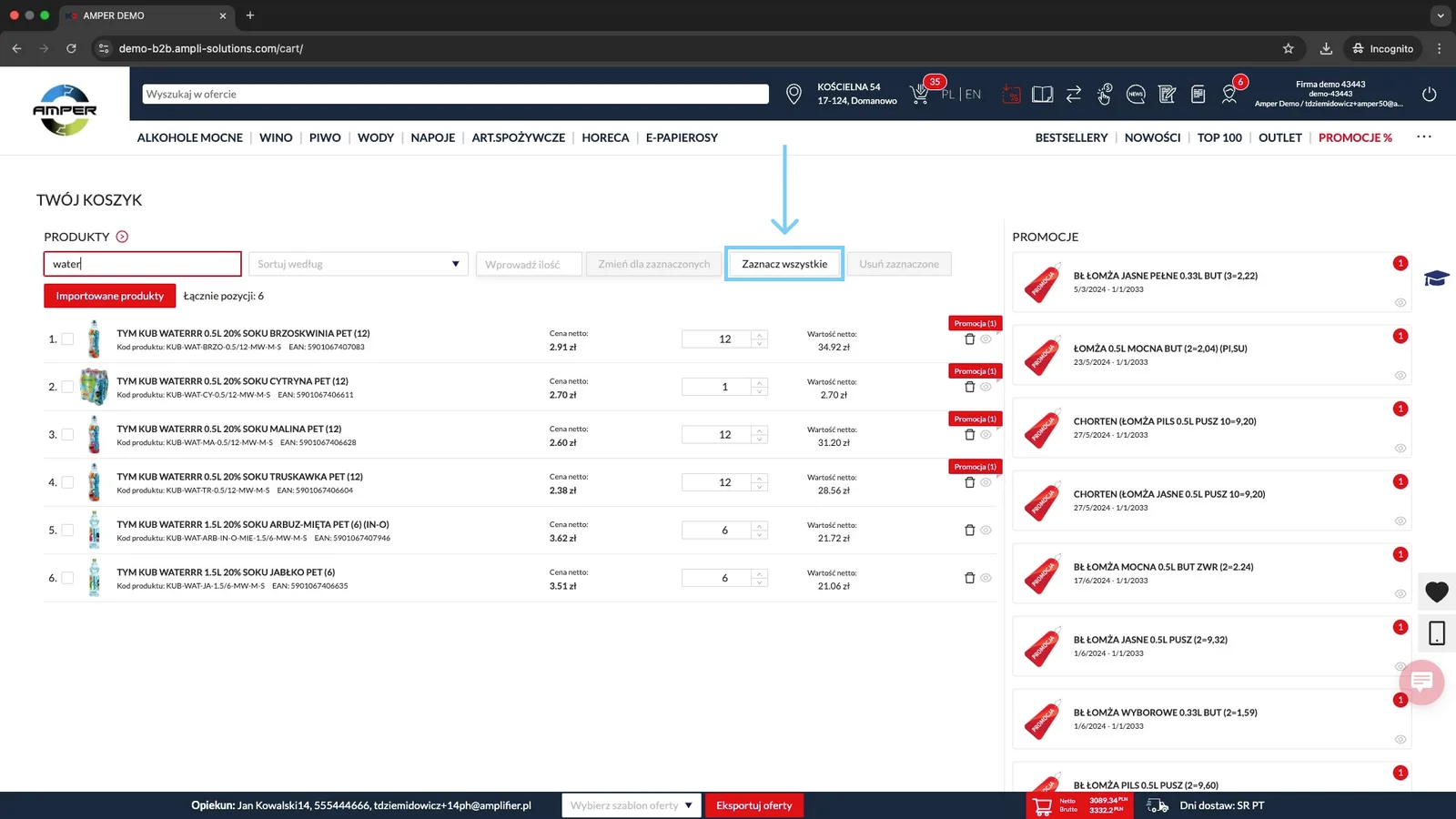Screen dimensions: 1456x819
Task: Log out using the power icon
Action: coord(1429,94)
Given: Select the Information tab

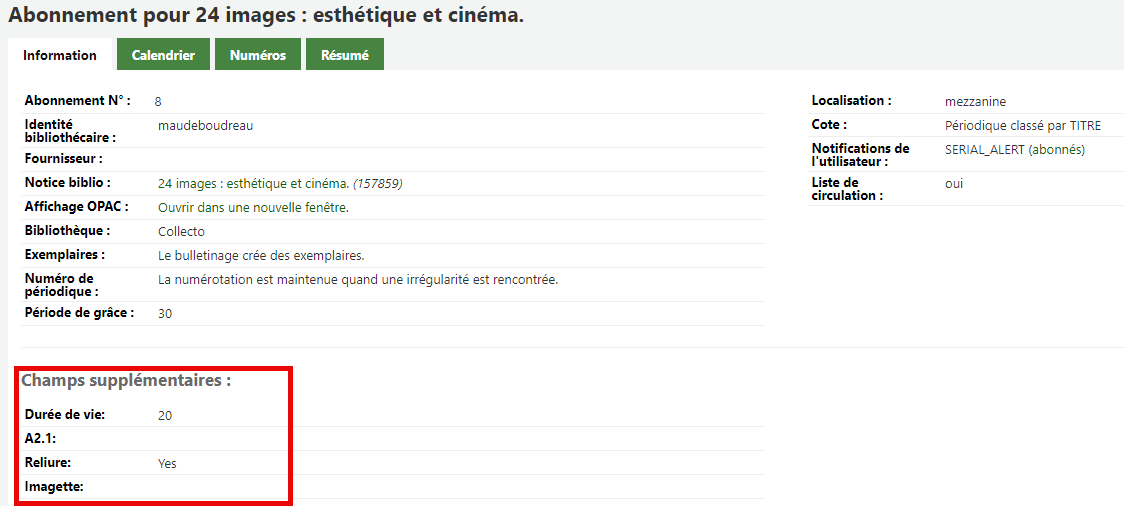Looking at the screenshot, I should point(60,55).
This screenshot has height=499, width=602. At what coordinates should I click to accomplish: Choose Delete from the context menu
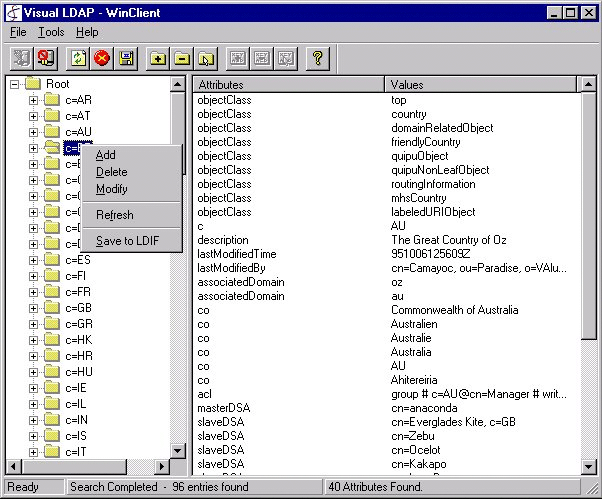pos(111,172)
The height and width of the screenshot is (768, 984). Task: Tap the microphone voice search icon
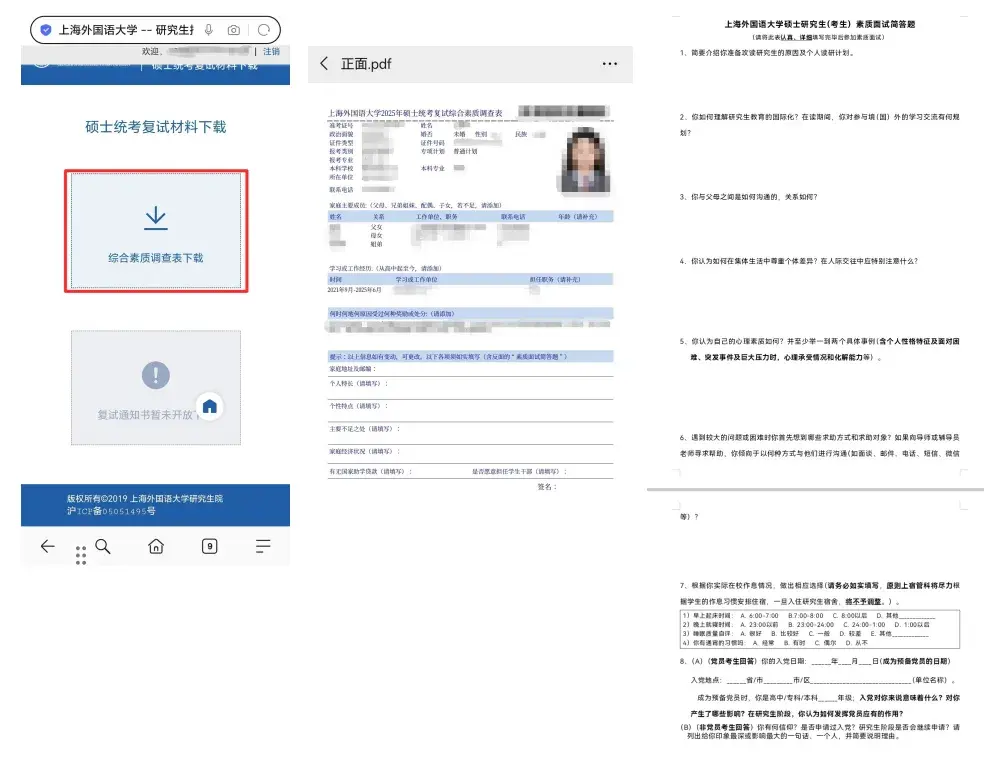point(209,30)
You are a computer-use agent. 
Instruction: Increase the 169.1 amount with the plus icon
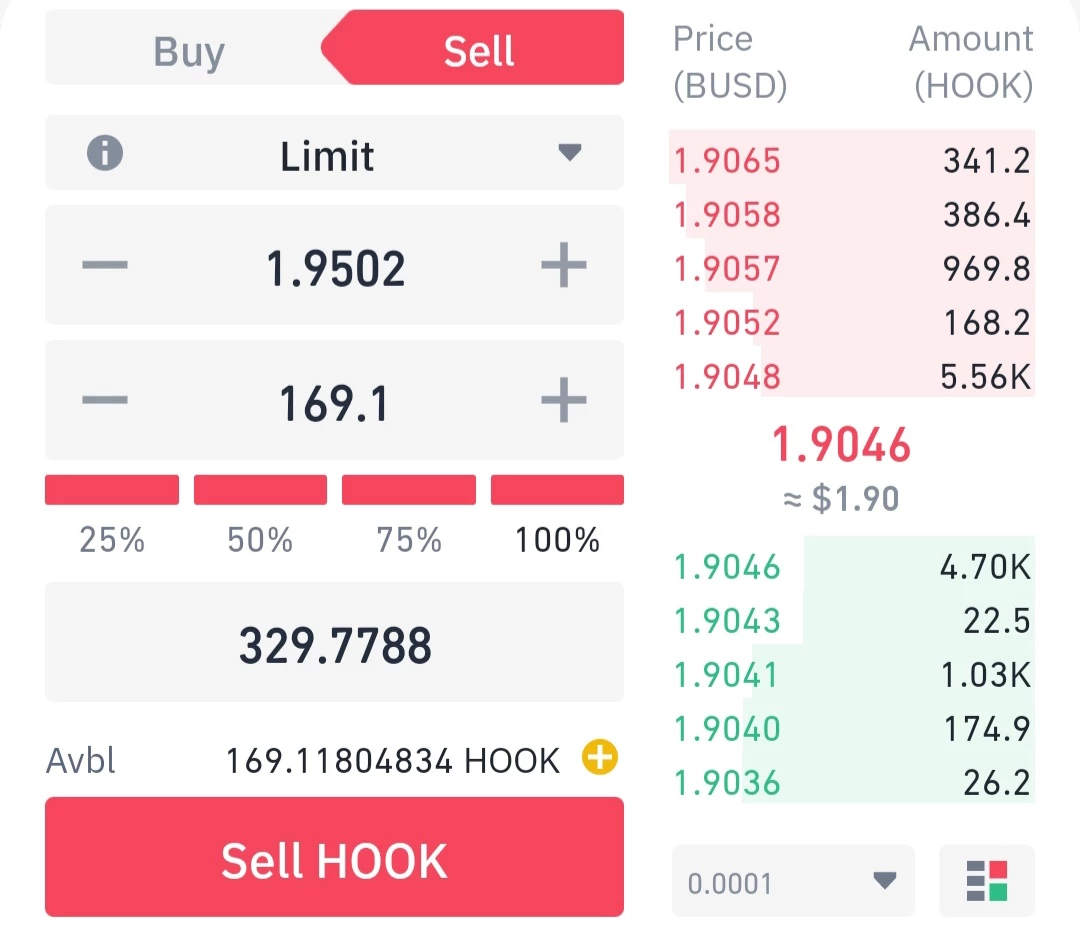[563, 400]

* * * * *

◆ REQUIRED ACTION
Set down exactly, line for line, the data from the line that contains "The height and" through its last line, keeping pictures out.

◆ ANSWER TO THE EXERCISE
The height and width of the screenshot is (768, 984). Task: Tap the microphone voice search icon
point(209,30)
You are a computer-use agent. 
Instruction: Increase the 169.1 amount with the plus icon
[563, 400]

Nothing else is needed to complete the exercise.